В дальнейшем мы увидим, в какой степени нравственные установки, собранные в Домострое, оказываются жизненными в современной русской ментальности. По-видимому, мало что сохранилось от тех времен, во всяком случае в конкретном проявлении тех или иных черт характера или в отношении к нравственности. За последний век много чего сказано и славянофилами, и народниками, и марксистами, и нынешними демократами по поводу «домостроя»; повторять их слова не стоит. Но вот что интересно, так это мнение современного мистика, прозревшего истинный смысл Домостроя в той его редакции, которую верный сподвижник Ивана Грозного — протопоп Сильвестр — создал в поучение сыну своему. И вот это мнение.
«В XVI веке Сильвестр сделал попытку, значение которой не вполне осознано до сих пор. „Домострой“ есть попытка создания грандиозного религиозно-нравственного кодекса, который должен был установить и внедрить в жизнь именно идеалы мирской, семейной, общественной нравственности. Задача колоссальная: ее масштабы сопоставимы с тем, что осуществил для своего народа и культуры Конфуций.
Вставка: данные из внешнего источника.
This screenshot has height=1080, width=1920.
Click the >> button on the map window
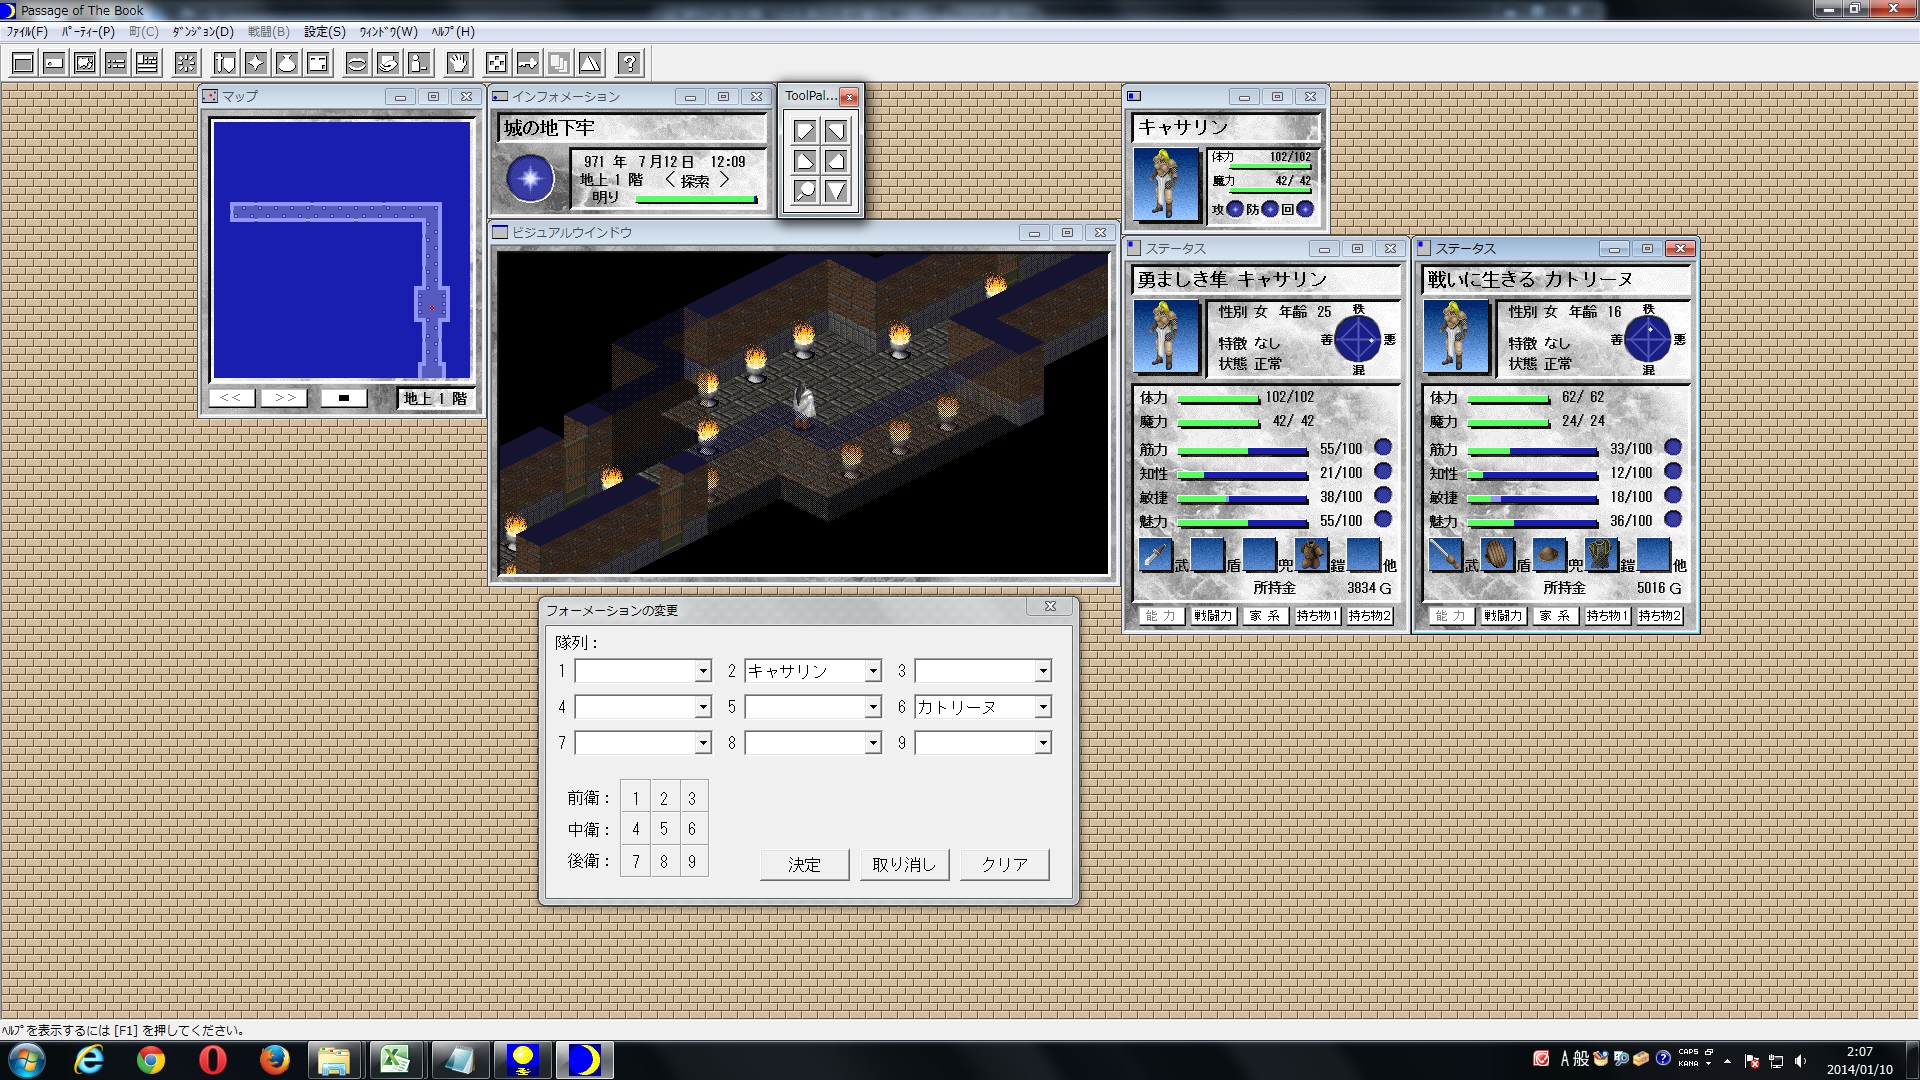[283, 397]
Очень легко, конечно, свалить неудачу на несоответствие масштаба личности Сильвестра масштабу таких задач. Но ведь можно вывернуть этот вопрос и наизнанку: не потому ли именно такой человек взялся за такую задачу, что малый масштаб личности не давал ему понять ни грандиозности задачи, ни ее неосуществимости на той ступени культурного и религиозного развития? Не потому ли в средневековой России ни один действительно великий духовно человек не дерзнул приблизиться к подобной задаче, что именно духовная зоркость и мудрость не могла не подсказать ему ее преждевременность? — Сильвестру, как известно, удалось сложить довольно плотно сколоченную, крепкую на вид совершенно плоскую систему, поражающую своей безблагодатностью. Ни размаха, отмечающего все, вдохновляемое демиургом; ни духовной красоты, лишенной которой не может быть ни одна инвольтация Навны; ни огненности, веющей в творениях, внушенных инстанциями христианского трансмифа. Совсем другой дух: безмерно самонадеянный, навязчиво-требовательный, самовлюбленно-доктринерский, ханжески прикрывающий идеал общественной неподвижности личиной богоугодного укрепления общественной гармонии, — гармонии, которой в реальной жизни не было и помину. В последующие эпохи мы еще не раз встретимся — совсем в других произведениях, в других доктринах — с этим тяжеловесным, приземистым, волевым духом: духом демона государственности» (Андреев, 1991, с. 135-136).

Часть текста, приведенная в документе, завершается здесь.